ISSN Print: 1072-8325
ISSN Online: 1940-431X

Journal of Women and Minorities in Science and Engineering

DOI: 10.1615/JWomenMinorScienEng.v1.i1.40
pages 45-61

RETAINING TOMORROW'S SCIENTISTS: EXPLORING THE FACTORS THAT KEEP MALE AND FEMALE COLLEGE STUDENTS INTERESTED IN SCIENCE CAREERS

Linda J. Sax
Graduate School of Education & Information Studies, University of California, Los Angeles, California 90095-1521, USA

ABSTRACT

The underrepresentation of women in science and engineering is usually attributed to the experiences of young women during the elementary and secondary years.
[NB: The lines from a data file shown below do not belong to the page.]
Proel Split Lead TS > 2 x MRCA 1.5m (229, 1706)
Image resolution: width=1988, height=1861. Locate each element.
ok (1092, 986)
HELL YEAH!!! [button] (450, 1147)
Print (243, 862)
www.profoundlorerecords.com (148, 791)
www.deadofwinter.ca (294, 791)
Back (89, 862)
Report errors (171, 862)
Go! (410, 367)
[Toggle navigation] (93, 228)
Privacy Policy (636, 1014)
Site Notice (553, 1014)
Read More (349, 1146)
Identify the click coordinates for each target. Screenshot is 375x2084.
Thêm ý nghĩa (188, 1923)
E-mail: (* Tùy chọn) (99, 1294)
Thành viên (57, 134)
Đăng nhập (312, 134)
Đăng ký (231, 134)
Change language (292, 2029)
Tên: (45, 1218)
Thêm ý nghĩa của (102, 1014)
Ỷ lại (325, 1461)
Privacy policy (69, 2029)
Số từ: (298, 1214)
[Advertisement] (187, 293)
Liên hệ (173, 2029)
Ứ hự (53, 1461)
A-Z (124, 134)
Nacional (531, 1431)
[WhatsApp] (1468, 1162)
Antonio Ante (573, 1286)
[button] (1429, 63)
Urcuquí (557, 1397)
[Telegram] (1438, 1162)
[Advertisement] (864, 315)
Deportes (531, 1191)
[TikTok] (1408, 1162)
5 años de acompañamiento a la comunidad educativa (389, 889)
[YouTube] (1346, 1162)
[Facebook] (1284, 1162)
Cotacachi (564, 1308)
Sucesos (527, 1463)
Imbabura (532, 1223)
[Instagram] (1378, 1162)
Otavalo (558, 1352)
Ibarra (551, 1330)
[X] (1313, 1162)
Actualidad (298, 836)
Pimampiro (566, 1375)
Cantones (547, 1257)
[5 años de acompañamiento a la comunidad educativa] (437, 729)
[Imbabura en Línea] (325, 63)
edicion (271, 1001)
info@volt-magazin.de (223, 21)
Although numerous studies document how women are lost from science during these critical years, it is also important to know what happens to the minority of women who, at the point of college entry, intend to pursue careers in the sciences. Using a national sample of 6,251 men and 9,268 women, this study examines college students' initial interest in scientific careers, the factors that influence science career choice during college, as well as how these factors may differ between men and women. Results indicate that variables traditionally used to predict science persistence (such as ability, self-concept, and preparation) have similar effects for both men and women. However, because this study incorporates an extensive array of variables that have not been included in previous research, a number of interesting differences emerge between men and women. Specifically, findings suggest that for men, the decision to abandon scientific career aspirations is driven by financial concerns, whereas women who decide not to persist toward scientific careers appear to be more concerned with the "social good" of their career choice.